**Instructions for the task**:
Your response should contain each line of the data that includes "logo".

Stored items
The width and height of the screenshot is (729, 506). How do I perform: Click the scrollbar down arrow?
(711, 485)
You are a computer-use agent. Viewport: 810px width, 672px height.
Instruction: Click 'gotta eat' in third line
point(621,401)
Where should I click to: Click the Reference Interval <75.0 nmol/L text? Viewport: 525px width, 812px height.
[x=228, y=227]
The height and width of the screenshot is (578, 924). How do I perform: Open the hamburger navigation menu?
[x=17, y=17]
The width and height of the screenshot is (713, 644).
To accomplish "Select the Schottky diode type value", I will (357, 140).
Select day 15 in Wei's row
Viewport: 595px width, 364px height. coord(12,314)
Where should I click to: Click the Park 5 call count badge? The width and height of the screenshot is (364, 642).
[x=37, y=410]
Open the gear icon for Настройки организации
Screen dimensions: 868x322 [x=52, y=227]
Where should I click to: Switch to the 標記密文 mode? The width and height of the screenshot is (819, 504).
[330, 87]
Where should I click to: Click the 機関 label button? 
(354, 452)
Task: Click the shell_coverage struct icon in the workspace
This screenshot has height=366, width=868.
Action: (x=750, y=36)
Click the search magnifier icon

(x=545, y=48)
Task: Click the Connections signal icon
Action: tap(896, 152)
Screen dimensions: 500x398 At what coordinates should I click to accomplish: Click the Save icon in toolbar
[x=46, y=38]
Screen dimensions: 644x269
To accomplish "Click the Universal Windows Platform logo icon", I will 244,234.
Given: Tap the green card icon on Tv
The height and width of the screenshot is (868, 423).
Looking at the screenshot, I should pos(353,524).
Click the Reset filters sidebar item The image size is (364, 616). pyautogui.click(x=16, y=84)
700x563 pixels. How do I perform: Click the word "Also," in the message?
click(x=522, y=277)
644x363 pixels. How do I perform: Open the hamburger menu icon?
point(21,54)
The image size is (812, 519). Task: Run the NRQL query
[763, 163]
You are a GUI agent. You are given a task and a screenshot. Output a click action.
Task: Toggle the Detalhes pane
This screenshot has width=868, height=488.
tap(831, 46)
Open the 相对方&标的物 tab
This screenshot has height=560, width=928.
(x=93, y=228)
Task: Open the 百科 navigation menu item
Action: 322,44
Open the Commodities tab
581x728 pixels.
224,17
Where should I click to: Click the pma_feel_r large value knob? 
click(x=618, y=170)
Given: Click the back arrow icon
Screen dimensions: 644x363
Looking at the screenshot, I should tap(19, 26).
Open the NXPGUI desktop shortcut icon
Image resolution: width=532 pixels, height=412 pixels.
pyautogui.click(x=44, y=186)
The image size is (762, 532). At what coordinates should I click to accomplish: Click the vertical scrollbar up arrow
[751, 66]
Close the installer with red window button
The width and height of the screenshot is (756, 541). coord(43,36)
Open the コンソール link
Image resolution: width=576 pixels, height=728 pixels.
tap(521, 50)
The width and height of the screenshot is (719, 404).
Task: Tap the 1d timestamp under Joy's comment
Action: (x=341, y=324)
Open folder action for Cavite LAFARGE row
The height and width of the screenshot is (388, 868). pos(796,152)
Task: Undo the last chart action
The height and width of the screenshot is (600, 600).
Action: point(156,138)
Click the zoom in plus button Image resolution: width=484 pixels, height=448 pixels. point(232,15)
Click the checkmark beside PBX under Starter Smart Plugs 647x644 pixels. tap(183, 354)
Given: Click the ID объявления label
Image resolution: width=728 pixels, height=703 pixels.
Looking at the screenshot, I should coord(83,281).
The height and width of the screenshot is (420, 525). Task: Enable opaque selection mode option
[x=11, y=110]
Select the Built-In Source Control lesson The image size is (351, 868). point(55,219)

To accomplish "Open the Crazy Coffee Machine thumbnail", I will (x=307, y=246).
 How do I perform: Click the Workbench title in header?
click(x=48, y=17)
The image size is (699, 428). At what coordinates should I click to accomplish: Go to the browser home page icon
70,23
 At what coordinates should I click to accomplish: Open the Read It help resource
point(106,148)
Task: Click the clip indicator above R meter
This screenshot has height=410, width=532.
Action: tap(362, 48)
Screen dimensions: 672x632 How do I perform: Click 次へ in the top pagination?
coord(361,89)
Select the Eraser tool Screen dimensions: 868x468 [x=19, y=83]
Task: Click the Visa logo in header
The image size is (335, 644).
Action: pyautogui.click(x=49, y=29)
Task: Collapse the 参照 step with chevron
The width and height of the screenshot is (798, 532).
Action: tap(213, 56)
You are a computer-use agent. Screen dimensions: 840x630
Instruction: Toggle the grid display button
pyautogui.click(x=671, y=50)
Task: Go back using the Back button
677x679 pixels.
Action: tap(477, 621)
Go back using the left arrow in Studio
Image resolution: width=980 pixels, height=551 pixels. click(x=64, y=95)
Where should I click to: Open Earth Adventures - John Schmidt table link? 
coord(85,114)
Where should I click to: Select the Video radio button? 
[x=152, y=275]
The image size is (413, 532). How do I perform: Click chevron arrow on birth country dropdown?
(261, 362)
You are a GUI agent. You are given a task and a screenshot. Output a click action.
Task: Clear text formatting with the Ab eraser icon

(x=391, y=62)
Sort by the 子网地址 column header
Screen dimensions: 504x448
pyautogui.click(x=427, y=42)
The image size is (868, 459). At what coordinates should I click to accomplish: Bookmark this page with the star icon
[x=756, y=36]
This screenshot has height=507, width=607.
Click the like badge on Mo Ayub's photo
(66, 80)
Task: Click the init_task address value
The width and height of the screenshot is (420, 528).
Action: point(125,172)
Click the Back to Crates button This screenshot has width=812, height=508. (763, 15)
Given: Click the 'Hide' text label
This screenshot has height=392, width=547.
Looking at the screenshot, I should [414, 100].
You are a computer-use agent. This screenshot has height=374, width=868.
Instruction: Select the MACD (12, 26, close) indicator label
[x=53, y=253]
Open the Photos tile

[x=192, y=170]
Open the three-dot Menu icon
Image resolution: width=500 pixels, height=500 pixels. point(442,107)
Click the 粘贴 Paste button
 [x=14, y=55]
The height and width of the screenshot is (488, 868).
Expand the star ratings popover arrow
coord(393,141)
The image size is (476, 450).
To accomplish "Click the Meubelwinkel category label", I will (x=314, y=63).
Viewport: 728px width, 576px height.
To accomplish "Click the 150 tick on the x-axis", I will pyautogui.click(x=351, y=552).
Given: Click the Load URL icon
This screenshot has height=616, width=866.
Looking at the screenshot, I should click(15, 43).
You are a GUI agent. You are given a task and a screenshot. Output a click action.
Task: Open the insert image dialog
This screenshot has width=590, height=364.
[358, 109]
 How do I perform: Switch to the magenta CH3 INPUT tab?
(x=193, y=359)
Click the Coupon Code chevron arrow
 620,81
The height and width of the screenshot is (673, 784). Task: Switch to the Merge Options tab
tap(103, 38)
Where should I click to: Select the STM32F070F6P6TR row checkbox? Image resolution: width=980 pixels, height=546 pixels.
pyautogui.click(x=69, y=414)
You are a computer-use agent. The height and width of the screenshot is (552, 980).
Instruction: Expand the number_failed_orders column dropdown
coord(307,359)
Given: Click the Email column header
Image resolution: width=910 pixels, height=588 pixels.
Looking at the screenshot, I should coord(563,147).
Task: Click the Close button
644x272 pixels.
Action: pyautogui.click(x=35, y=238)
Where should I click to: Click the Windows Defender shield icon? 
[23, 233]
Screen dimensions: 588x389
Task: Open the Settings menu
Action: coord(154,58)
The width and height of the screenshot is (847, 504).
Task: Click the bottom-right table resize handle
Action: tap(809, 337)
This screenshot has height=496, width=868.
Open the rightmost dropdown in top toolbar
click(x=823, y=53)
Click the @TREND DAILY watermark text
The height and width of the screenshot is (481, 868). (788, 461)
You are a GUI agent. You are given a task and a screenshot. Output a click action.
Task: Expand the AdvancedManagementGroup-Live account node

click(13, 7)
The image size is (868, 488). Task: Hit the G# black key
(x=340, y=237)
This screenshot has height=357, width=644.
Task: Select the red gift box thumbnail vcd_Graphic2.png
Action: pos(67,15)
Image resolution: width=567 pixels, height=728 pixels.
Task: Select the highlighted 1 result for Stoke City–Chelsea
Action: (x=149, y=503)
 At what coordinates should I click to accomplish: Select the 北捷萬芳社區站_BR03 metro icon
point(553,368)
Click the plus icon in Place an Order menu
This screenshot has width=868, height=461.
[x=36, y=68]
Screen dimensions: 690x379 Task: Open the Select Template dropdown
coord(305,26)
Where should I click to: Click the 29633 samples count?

**Problem solution**:
To accomplish "Click the Universal Windows Platform logo icon", I will 244,234.
Task: Click the Visa logo in header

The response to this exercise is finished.